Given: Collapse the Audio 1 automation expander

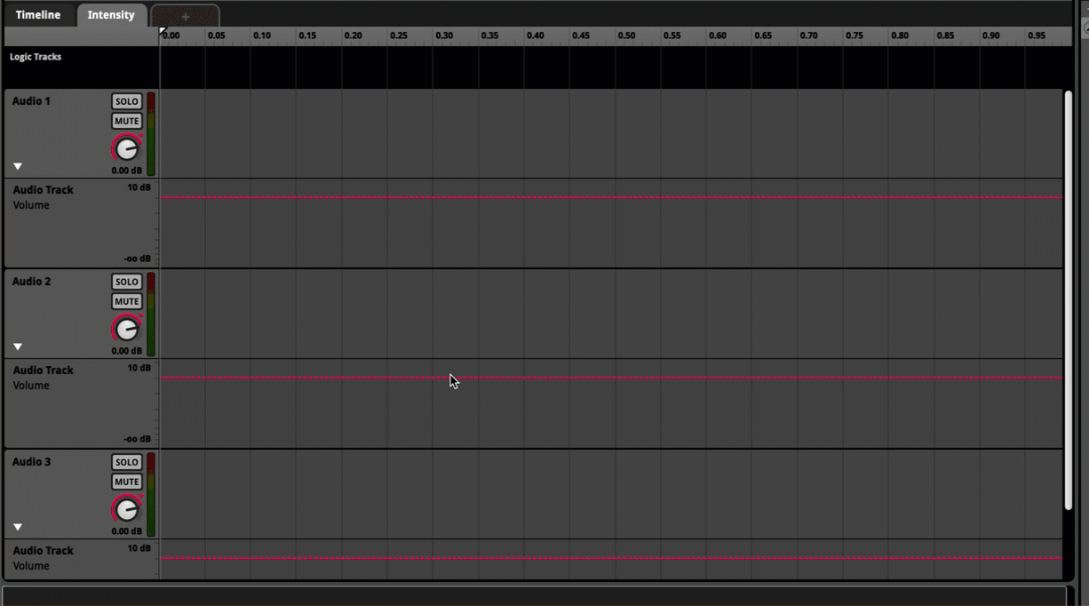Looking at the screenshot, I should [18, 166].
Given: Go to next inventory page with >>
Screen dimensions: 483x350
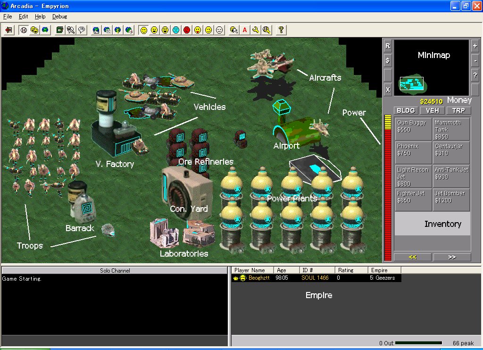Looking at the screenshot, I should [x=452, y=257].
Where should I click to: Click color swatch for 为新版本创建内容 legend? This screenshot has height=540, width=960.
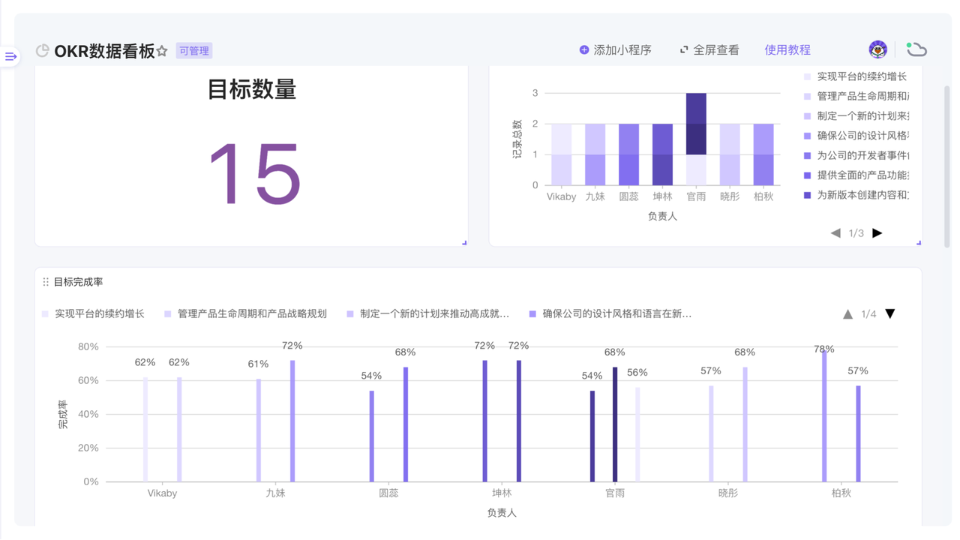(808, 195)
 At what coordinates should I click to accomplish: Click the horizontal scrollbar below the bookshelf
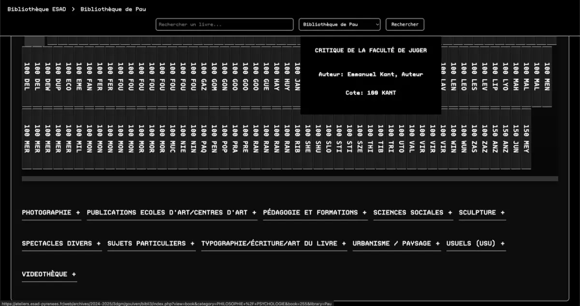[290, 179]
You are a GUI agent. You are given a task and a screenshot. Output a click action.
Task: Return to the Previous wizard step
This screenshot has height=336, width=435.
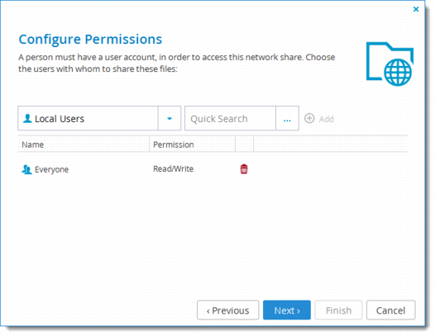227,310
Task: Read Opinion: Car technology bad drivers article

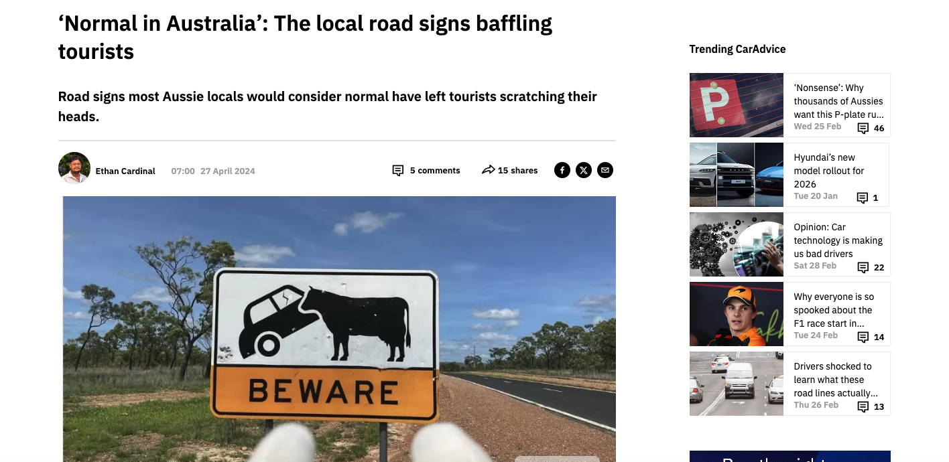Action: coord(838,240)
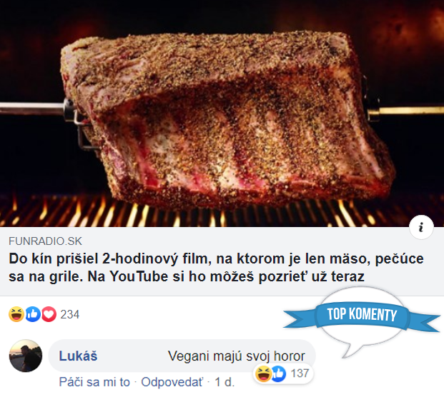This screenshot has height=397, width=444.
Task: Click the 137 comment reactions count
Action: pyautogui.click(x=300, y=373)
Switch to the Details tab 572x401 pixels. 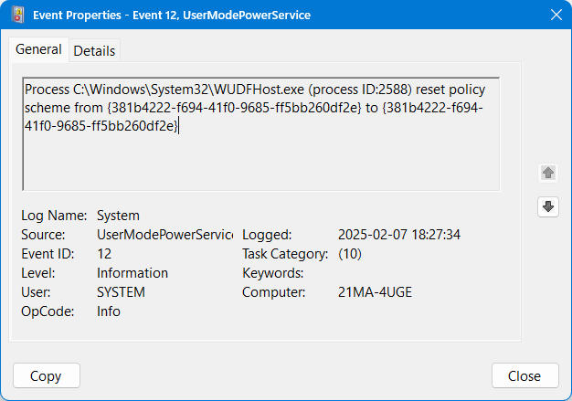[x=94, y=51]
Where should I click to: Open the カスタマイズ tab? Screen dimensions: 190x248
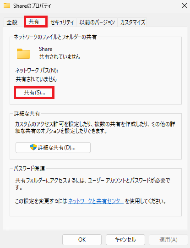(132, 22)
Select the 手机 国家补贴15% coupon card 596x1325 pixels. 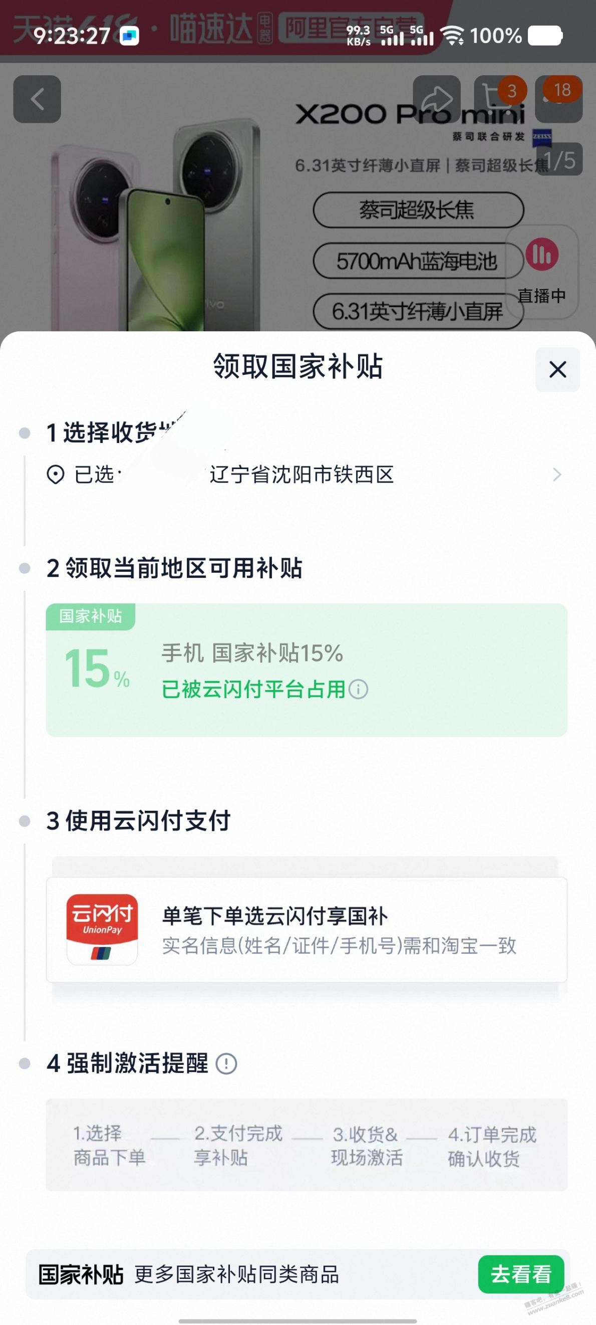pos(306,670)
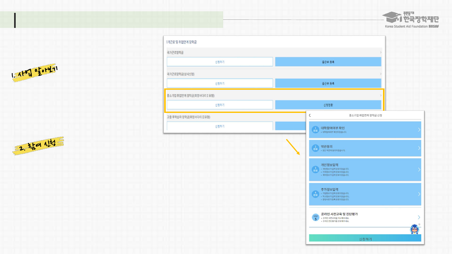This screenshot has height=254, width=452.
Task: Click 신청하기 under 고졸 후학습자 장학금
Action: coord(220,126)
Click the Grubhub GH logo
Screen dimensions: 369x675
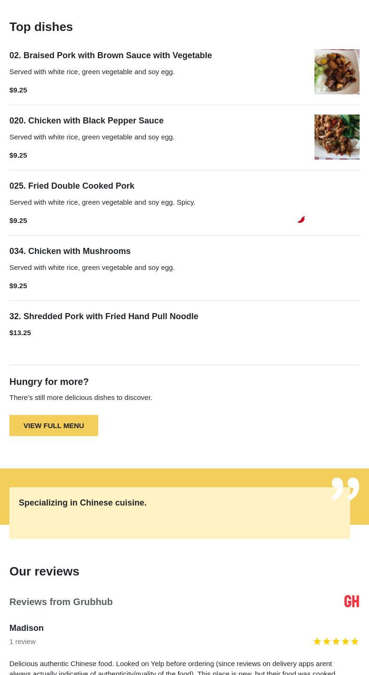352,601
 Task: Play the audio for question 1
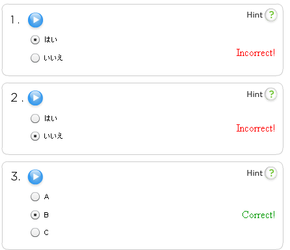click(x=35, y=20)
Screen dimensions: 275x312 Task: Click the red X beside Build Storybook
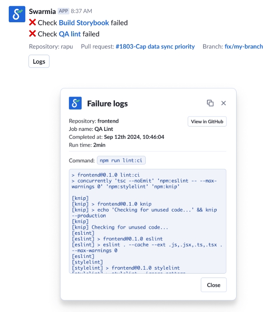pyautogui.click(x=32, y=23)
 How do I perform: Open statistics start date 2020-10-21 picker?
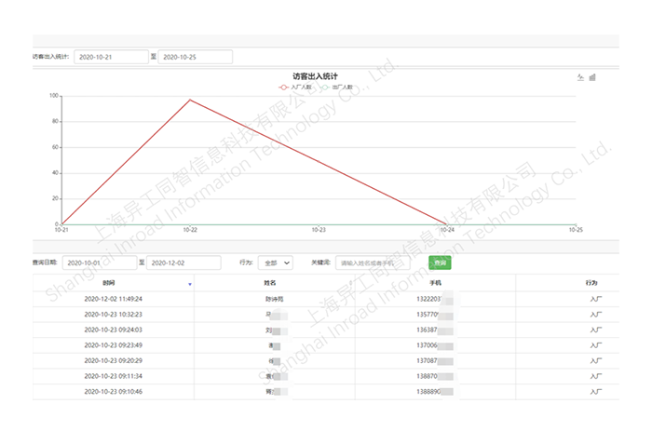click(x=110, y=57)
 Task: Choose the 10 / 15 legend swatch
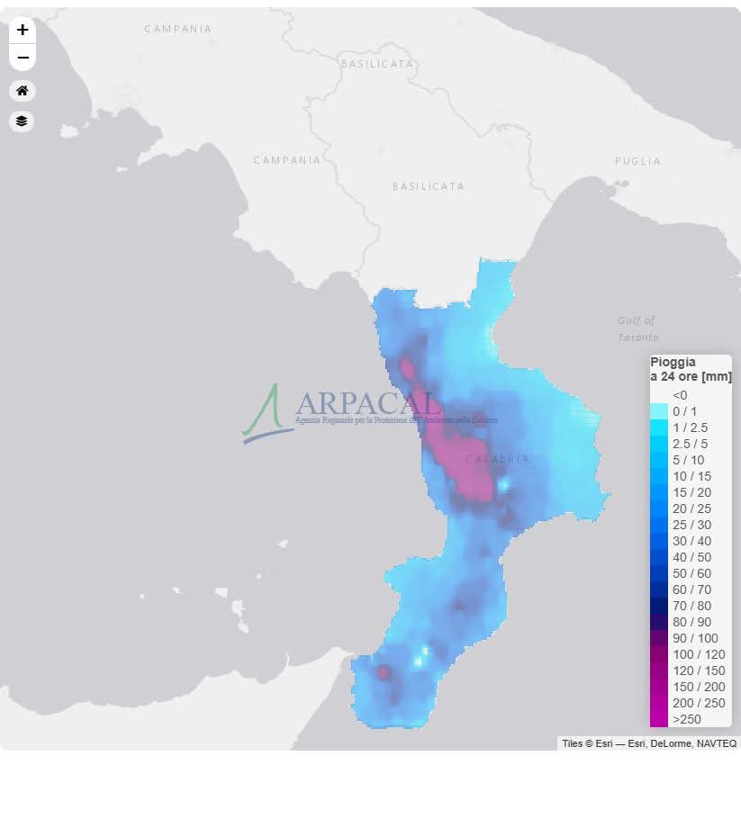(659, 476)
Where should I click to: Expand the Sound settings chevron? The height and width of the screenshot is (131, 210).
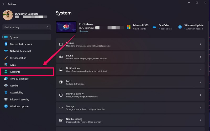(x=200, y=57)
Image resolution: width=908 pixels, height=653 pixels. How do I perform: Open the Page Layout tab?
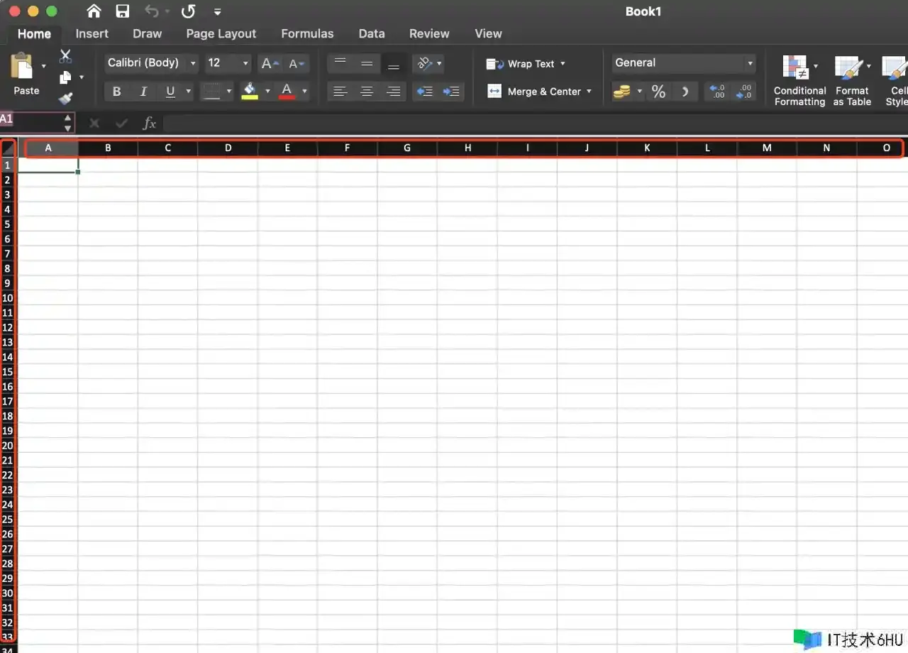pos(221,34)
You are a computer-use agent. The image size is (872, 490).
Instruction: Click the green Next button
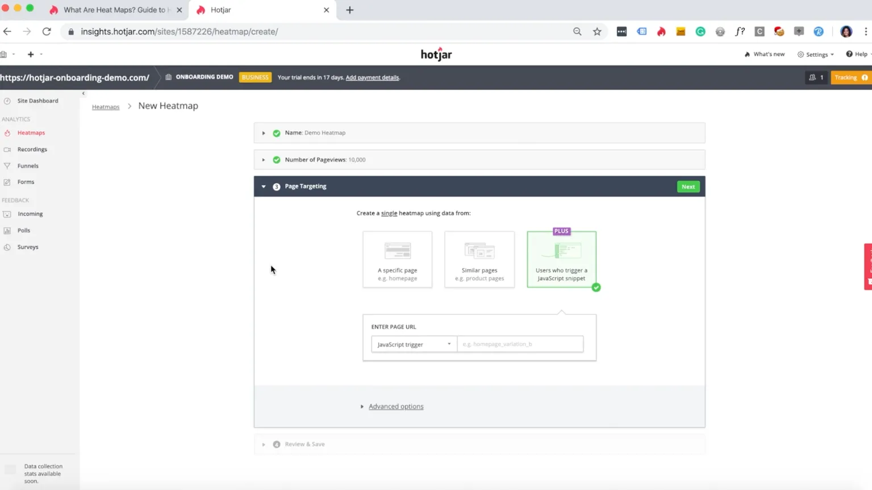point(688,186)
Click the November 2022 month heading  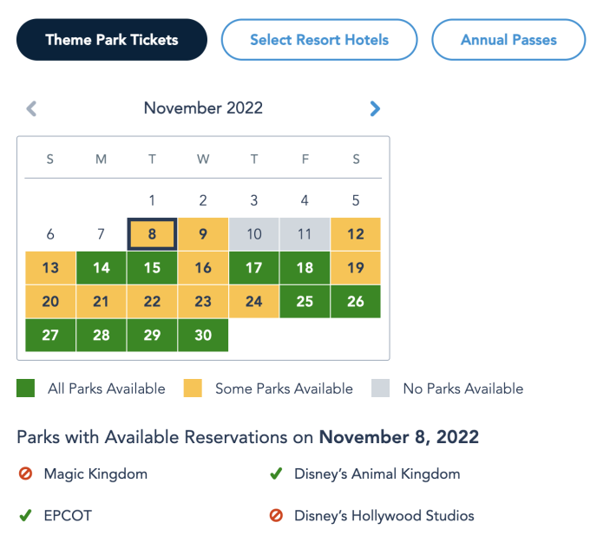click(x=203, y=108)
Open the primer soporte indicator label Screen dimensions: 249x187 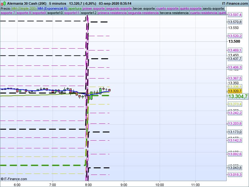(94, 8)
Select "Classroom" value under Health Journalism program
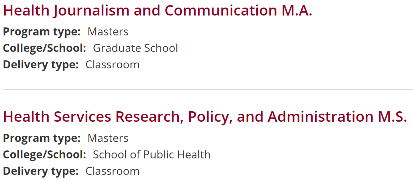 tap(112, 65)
+ + + +
_WHAT YOU SHOULD DO_.
Transcribe exactly the line containing "Health Journalism program" and every line after it through the end of the listing above; pictures are not part of the copy.

_EXERCISE RESULT_.
Select "Classroom" value under Health Journalism program
 tap(112, 65)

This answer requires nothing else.